ABOUT THIS TASK: Each entry below needs to be retyped exactly as given.

Records from a dataset:
§ §

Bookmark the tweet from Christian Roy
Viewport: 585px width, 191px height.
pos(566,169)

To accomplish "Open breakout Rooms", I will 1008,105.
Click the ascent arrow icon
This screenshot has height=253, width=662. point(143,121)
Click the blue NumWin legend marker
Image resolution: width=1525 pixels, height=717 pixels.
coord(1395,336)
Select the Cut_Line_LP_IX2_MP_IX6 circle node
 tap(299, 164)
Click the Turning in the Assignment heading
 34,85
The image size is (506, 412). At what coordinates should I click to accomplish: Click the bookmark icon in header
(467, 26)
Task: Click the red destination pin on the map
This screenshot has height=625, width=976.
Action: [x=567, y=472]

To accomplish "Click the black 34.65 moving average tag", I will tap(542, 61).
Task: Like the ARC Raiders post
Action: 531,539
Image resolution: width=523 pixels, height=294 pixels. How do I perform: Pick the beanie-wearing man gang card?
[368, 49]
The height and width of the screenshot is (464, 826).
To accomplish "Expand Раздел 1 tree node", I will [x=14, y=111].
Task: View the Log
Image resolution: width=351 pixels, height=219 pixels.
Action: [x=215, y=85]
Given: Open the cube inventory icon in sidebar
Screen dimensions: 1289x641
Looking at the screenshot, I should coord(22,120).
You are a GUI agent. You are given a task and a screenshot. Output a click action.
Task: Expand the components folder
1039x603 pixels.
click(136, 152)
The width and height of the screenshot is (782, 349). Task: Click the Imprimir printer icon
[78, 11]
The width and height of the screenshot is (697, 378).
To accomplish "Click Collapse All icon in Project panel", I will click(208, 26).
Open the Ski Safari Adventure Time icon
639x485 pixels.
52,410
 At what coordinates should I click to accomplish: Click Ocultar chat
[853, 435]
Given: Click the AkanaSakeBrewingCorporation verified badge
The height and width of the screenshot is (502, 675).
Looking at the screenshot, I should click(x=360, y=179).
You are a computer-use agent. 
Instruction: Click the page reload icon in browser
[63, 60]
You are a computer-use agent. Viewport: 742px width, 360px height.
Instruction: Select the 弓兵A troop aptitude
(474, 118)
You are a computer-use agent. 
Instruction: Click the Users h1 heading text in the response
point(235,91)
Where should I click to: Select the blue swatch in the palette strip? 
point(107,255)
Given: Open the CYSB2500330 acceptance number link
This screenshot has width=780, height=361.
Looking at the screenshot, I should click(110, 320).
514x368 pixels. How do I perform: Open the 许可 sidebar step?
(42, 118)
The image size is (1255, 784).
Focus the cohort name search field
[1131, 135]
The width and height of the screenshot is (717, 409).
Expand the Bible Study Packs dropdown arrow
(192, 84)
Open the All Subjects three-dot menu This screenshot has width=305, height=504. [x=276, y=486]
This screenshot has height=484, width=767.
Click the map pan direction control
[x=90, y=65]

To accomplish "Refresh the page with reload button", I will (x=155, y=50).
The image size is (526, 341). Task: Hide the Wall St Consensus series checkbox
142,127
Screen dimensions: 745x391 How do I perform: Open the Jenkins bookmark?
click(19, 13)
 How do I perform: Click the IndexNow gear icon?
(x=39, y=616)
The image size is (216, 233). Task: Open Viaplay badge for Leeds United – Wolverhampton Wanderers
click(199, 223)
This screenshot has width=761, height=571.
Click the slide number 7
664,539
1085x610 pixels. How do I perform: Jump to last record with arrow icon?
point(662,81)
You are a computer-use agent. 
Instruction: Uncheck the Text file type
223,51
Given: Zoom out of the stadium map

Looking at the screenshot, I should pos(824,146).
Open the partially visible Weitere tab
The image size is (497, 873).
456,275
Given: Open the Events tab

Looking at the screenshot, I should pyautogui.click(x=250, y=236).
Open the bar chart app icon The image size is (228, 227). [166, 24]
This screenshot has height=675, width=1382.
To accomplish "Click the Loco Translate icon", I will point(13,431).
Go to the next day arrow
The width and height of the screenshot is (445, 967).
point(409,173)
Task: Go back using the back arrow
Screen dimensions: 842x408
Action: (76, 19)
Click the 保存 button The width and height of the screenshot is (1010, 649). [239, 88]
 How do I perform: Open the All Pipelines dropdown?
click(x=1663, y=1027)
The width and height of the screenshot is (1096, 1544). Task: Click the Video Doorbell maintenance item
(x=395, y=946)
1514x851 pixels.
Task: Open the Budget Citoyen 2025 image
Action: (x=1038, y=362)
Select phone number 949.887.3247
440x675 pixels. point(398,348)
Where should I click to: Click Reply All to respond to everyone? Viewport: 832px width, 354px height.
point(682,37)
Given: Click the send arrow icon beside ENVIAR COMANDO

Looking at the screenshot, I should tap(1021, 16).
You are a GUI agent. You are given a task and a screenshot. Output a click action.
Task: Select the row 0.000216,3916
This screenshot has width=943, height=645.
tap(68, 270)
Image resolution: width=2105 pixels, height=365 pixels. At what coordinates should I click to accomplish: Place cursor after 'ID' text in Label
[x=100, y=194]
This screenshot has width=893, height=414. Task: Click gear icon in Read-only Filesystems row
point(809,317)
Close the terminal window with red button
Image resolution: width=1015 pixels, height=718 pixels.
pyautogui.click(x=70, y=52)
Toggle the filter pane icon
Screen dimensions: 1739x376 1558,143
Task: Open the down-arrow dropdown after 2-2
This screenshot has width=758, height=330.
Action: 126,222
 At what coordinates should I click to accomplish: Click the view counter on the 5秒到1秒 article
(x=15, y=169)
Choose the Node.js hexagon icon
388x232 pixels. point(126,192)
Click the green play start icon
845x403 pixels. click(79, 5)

§ §

RESULT OF THE EXERCISE:
Bookmark the tweet from Christian Roy
Viewport: 585px width, 191px height.
pos(566,169)

To accomplish "Open breakout Rooms", I will 1008,105.
Click the ascent arrow icon
This screenshot has height=253, width=662. point(143,121)
Click the blue NumWin legend marker
Image resolution: width=1525 pixels, height=717 pixels.
coord(1395,336)
Select the Cut_Line_LP_IX2_MP_IX6 circle node
 tap(299, 164)
Click the Turning in the Assignment heading
 34,85
The image size is (506, 412). At what coordinates should I click to accomplish: Click the bookmark icon in header
(467, 26)
Task: Click the red destination pin on the map
This screenshot has height=625, width=976.
Action: [x=567, y=472]

To accomplish "Click the black 34.65 moving average tag", I will tap(542, 61).
Task: Like the ARC Raiders post
Action: 531,539
Image resolution: width=523 pixels, height=294 pixels. How do I perform: Pick the beanie-wearing man gang card?
[368, 49]
The height and width of the screenshot is (464, 826).
To accomplish "Expand Раздел 1 tree node", I will [x=14, y=111].
Task: View the Log
Image resolution: width=351 pixels, height=219 pixels.
Action: [x=215, y=85]
Given: Open the cube inventory icon in sidebar
Screen dimensions: 1289x641
Looking at the screenshot, I should coord(22,120).
You are a GUI agent. You are given a task and a screenshot. Output a click action.
Task: Expand the components folder
1039x603 pixels.
click(136, 152)
The width and height of the screenshot is (782, 349). Task: Click the Imprimir printer icon
[78, 11]
The width and height of the screenshot is (697, 378).
To accomplish "Click Collapse All icon in Project panel", I will click(208, 26).
Open the Ski Safari Adventure Time icon
639x485 pixels.
52,410
 At what coordinates should I click to accomplish: Click Ocultar chat
[853, 435]
Given: Click the AkanaSakeBrewingCorporation verified badge
The height and width of the screenshot is (502, 675).
Looking at the screenshot, I should click(x=360, y=179).
You are a computer-use agent. 
Instruction: Click the page reload icon in browser
[63, 60]
You are a computer-use agent. Viewport: 742px width, 360px height.
Instruction: Select the 弓兵A troop aptitude
(474, 118)
You are a computer-use agent. 
Instruction: Click the Users h1 heading text in the response
point(235,91)
Where should I click to: Select the blue swatch in the palette strip? 
point(107,255)
Given: Open the CYSB2500330 acceptance number link
This screenshot has width=780, height=361.
Looking at the screenshot, I should click(110, 320).
514x368 pixels. How do I perform: Open the 许可 sidebar step?
(42, 118)
The image size is (1255, 784).
Focus the cohort name search field
[1131, 135]
The width and height of the screenshot is (717, 409).
Expand the Bible Study Packs dropdown arrow
(192, 84)
Open the All Subjects three-dot menu This screenshot has width=305, height=504. [x=276, y=486]
This screenshot has height=484, width=767.
Click the map pan direction control
[x=90, y=65]

To accomplish "Refresh the page with reload button", I will (x=155, y=50).
The image size is (526, 341). Task: Hide the Wall St Consensus series checkbox
142,127
Screen dimensions: 745x391 How do I perform: Open the Jenkins bookmark?
click(19, 13)
 How do I perform: Click the IndexNow gear icon?
(x=39, y=616)
The image size is (216, 233). Task: Open Viaplay badge for Leeds United – Wolverhampton Wanderers
click(199, 223)
This screenshot has width=761, height=571.
Click the slide number 7
664,539
1085x610 pixels. How do I perform: Jump to last record with arrow icon?
point(662,81)
You are a computer-use agent. 
Instruction: Uncheck the Text file type
223,51
Given: Zoom out of the stadium map

Looking at the screenshot, I should pos(824,146).
Open the partially visible Weitere tab
The image size is (497, 873).
456,275
Given: Open the Events tab

Looking at the screenshot, I should pyautogui.click(x=250, y=236).
Open the bar chart app icon The image size is (228, 227). [166, 24]
This screenshot has height=675, width=1382.
To accomplish "Click the Loco Translate icon", I will point(13,431).
Go to the next day arrow
The width and height of the screenshot is (445, 967).
point(409,173)
Task: Go back using the back arrow
Screen dimensions: 842x408
Action: (76, 19)
Click the 保存 button The width and height of the screenshot is (1010, 649). [239, 88]
 How do I perform: Open the All Pipelines dropdown?
click(x=1663, y=1027)
The width and height of the screenshot is (1096, 1544). Task: Click the Video Doorbell maintenance item
(x=395, y=946)
1514x851 pixels.
Task: Open the Budget Citoyen 2025 image
Action: (x=1038, y=362)
Select phone number 949.887.3247
440x675 pixels. point(398,348)
Where should I click to: Click Reply All to respond to everyone? Viewport: 832px width, 354px height.
point(682,37)
Given: Click the send arrow icon beside ENVIAR COMANDO

Looking at the screenshot, I should tap(1021, 16).
You are a GUI agent. You are given a task and a screenshot. Output a click action.
Task: Select the row 0.000216,3916
This screenshot has width=943, height=645.
tap(68, 270)
Image resolution: width=2105 pixels, height=365 pixels. At what coordinates should I click to accomplish: Place cursor after 'ID' text in Label
[x=100, y=194]
This screenshot has width=893, height=414. Task: Click gear icon in Read-only Filesystems row
point(809,317)
Close the terminal window with red button
Image resolution: width=1015 pixels, height=718 pixels.
pyautogui.click(x=70, y=52)
Toggle the filter pane icon
Screen dimensions: 1739x376 1558,143
Task: Open the down-arrow dropdown after 2-2
This screenshot has width=758, height=330.
Action: 126,222
 At what coordinates should I click to accomplish: Click the view counter on the 5秒到1秒 article
(x=15, y=169)
Choose the Node.js hexagon icon
388x232 pixels. point(126,192)
Click the green play start icon
845x403 pixels. click(79, 5)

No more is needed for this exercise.